As it turns out, procrastination is a common habit of creative thinkers and great problem solvers. It is only when creative leaders begin thinking about the task at hand and deliberately procrastinate that they consider remote possibilities and generate new ideas. Delaying progress, then, enables them to spend more time considering different ways to accomplish this. Rather than “seizing and freezing” on one particular strategy, employ the strategy we call “the slow bake” – to keep the cake on a low fire for a long time until it is fully baked.

 

Imagine putting together an idea and putting it, almost as if literally, on the back burner of your mind. Picture yourself taking the time to work it through, restraining the urge to respond prematurely. The time you might require to reach those heights of originality, depends on the various thinking styles: are you conceptual or are you experimental? Conceptual innovators formulate a big idea and set out to execute it. Experimental innovators solve problems through trial and error, learning and evolving as they go along. They are at work on a particular problem, but they don’t have a specific solution at the outset.

slow bake
Experimental innovators solve problems through trial and error, learning and evolving as they go along. Click To Tweet

Conceptual innovation can be done quickly. As a result, conceptual innovators normally make their most important contributions to a discipline not long after their first exposure to it. The risk they face is to become captive of an important early achievement: they risk copying themselves.

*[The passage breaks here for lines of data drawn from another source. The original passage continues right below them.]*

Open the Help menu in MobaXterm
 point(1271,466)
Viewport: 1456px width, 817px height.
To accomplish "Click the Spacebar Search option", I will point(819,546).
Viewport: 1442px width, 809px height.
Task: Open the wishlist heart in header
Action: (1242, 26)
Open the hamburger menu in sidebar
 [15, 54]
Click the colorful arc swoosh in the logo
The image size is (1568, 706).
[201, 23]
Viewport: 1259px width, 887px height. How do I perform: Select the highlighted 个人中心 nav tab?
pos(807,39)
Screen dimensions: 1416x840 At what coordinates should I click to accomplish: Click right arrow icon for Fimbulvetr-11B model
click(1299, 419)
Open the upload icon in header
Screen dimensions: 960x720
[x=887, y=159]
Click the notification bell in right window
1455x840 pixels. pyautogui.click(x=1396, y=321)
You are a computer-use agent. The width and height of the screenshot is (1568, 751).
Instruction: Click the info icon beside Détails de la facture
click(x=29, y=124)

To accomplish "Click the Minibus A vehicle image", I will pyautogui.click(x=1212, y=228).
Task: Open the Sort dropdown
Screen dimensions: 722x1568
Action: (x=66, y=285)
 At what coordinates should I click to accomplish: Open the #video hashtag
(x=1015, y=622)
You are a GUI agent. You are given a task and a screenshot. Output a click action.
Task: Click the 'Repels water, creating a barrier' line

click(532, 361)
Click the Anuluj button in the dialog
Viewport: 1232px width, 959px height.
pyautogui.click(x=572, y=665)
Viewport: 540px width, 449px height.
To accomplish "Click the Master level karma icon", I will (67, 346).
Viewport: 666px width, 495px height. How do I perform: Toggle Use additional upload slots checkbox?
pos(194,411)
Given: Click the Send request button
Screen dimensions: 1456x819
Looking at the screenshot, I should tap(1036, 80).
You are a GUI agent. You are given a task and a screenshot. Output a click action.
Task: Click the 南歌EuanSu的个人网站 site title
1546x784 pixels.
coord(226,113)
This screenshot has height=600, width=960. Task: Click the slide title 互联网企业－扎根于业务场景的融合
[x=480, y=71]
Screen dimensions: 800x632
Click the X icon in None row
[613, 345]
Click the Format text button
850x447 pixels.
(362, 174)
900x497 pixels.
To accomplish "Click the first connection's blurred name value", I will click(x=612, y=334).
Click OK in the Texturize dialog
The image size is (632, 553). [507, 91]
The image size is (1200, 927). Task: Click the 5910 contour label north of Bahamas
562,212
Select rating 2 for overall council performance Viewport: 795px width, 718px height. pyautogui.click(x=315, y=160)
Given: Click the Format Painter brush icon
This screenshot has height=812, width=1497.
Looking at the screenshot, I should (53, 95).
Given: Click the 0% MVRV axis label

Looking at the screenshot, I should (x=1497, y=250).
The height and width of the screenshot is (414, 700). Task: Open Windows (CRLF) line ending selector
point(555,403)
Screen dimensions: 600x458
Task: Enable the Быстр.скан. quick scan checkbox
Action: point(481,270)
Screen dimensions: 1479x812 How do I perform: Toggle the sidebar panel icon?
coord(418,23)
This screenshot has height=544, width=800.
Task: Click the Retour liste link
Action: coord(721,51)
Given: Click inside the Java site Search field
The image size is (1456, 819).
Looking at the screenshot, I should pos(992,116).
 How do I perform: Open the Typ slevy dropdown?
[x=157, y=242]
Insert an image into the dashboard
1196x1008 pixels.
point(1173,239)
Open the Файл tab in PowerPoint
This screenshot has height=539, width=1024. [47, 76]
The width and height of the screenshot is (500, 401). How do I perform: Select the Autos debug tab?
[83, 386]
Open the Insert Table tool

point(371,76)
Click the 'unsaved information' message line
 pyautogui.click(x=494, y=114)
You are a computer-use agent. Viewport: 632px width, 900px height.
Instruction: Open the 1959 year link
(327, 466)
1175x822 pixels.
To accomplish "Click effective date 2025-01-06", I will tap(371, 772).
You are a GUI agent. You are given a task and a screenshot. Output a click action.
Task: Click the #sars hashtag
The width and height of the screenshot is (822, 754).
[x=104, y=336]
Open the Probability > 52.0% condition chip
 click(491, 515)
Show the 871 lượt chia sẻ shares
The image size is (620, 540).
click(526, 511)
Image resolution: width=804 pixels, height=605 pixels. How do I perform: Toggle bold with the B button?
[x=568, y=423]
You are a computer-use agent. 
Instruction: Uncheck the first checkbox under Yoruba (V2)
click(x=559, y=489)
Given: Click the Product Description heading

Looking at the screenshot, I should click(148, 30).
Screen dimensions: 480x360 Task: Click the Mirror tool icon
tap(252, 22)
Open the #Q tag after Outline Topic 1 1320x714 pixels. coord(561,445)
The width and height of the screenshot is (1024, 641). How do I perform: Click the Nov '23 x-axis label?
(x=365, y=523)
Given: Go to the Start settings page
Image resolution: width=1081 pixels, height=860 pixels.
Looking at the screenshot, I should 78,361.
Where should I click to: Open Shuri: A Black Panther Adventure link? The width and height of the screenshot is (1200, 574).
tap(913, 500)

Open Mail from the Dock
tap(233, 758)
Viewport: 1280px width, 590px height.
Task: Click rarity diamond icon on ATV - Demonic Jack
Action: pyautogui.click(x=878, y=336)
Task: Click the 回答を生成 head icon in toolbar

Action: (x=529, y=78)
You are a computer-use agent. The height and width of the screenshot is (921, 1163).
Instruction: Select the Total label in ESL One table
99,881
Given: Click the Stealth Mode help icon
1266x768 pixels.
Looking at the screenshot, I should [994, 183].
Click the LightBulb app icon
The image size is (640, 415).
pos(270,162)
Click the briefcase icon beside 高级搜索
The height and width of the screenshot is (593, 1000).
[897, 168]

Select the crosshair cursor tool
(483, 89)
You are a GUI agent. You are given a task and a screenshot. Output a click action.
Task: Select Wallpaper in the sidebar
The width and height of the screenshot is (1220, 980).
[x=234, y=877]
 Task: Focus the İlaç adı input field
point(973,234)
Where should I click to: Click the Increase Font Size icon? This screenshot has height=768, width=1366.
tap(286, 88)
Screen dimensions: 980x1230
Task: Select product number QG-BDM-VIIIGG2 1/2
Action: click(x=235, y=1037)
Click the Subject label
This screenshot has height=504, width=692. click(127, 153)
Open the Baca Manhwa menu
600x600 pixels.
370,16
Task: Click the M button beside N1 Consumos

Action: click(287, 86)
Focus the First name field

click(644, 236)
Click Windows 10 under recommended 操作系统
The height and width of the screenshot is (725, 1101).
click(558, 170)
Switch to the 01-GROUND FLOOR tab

Conversely, while experimental innovation can require years or decades to accumulate the requisite knowledge and skill, it becomes a more sustainable source of originality. The experimental approach takes longer, but proves more renewable: instead of reproducing our past ideas, experiments enable us to continue discovering new ones.

To sustain our originality as we accumulate expertise, our best bet is to adopt an experimental approach, based on relentless curiosity and constant tinkering.